= PROBLEM TO WORK ON =
Update the entries below by changing each "Instruction" to "Command", and leave every other part of the text as it is.

Entries pointing to text and elements:
** START **

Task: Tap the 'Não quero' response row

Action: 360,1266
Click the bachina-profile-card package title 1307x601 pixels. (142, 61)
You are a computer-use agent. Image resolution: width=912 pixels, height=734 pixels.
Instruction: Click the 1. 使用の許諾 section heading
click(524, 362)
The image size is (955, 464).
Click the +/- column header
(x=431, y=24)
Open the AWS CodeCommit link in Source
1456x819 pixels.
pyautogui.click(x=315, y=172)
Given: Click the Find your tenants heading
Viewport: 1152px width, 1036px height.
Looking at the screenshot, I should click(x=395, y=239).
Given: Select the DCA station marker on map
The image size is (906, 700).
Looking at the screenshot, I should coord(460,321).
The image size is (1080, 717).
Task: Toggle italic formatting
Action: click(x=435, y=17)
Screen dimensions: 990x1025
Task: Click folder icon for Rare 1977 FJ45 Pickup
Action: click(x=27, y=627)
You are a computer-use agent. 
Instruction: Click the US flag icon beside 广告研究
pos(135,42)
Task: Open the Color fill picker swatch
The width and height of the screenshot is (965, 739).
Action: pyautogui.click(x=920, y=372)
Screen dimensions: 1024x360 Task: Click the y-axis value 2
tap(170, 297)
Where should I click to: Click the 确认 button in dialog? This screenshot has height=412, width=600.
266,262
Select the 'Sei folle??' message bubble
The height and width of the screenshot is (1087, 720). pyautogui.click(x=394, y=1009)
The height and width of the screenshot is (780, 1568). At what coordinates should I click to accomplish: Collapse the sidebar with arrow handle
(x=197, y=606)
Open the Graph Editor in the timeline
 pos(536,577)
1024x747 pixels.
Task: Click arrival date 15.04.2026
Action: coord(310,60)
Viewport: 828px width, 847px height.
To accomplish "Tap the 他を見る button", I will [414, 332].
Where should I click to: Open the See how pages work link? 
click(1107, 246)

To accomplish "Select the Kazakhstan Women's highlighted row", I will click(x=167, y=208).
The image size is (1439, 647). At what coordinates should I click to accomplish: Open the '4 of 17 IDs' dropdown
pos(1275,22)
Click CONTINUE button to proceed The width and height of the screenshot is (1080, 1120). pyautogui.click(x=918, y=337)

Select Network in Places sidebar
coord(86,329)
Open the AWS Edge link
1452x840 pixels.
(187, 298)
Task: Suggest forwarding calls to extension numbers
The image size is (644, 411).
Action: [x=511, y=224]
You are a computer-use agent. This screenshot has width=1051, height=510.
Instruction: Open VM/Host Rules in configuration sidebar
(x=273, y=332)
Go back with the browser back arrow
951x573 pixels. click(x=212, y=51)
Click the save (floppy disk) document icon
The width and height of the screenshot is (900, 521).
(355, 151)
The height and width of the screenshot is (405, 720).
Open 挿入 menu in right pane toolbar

** END **

= WRITTEN RESPONSE =
Task: Tap the 'Não quero' response row

Action: 360,1266
Click the bachina-profile-card package title 1307x601 pixels. (142, 61)
You are a computer-use agent. Image resolution: width=912 pixels, height=734 pixels.
Command: Click the 1. 使用の許諾 section heading
click(524, 362)
The image size is (955, 464).
Click the +/- column header
(x=431, y=24)
Open the AWS CodeCommit link in Source
1456x819 pixels.
pyautogui.click(x=315, y=172)
Given: Click the Find your tenants heading
Viewport: 1152px width, 1036px height.
Looking at the screenshot, I should click(x=395, y=239).
Given: Select the DCA station marker on map
The image size is (906, 700).
Looking at the screenshot, I should coord(460,321).
The image size is (1080, 717).
Task: Toggle italic formatting
Action: click(x=435, y=17)
Screen dimensions: 990x1025
Task: Click folder icon for Rare 1977 FJ45 Pickup
Action: click(x=27, y=627)
You are a computer-use agent. 
Command: Click the US flag icon beside 广告研究
pos(135,42)
Task: Open the Color fill picker swatch
The width and height of the screenshot is (965, 739).
Action: pyautogui.click(x=920, y=372)
Screen dimensions: 1024x360 Task: Click the y-axis value 2
tap(170, 297)
Where should I click to: Click the 确认 button in dialog? This screenshot has height=412, width=600.
266,262
Select the 'Sei folle??' message bubble
The height and width of the screenshot is (1087, 720). pyautogui.click(x=394, y=1009)
The height and width of the screenshot is (780, 1568). At what coordinates should I click to accomplish: Collapse the sidebar with arrow handle
(x=197, y=606)
Open the Graph Editor in the timeline
 pos(536,577)
1024x747 pixels.
Task: Click arrival date 15.04.2026
Action: coord(310,60)
Viewport: 828px width, 847px height.
To accomplish "Tap the 他を見る button", I will [414, 332].
Where should I click to: Open the See how pages work link? 
click(1107, 246)

To accomplish "Select the Kazakhstan Women's highlighted row", I will click(x=167, y=208).
The image size is (1439, 647). At what coordinates should I click to accomplish: Open the '4 of 17 IDs' dropdown
pos(1275,22)
Click CONTINUE button to proceed The width and height of the screenshot is (1080, 1120). pyautogui.click(x=918, y=337)

Select Network in Places sidebar
coord(86,329)
Open the AWS Edge link
1452x840 pixels.
(187, 298)
Task: Suggest forwarding calls to extension numbers
The image size is (644, 411).
Action: [x=511, y=224]
You are a computer-use agent. This screenshot has width=1051, height=510.
Command: Open VM/Host Rules in configuration sidebar
(x=273, y=332)
Go back with the browser back arrow
951x573 pixels. click(x=212, y=51)
Click the save (floppy disk) document icon
The width and height of the screenshot is (900, 521).
(355, 151)
The height and width of the screenshot is (405, 720).
Open 挿入 menu in right pane toolbar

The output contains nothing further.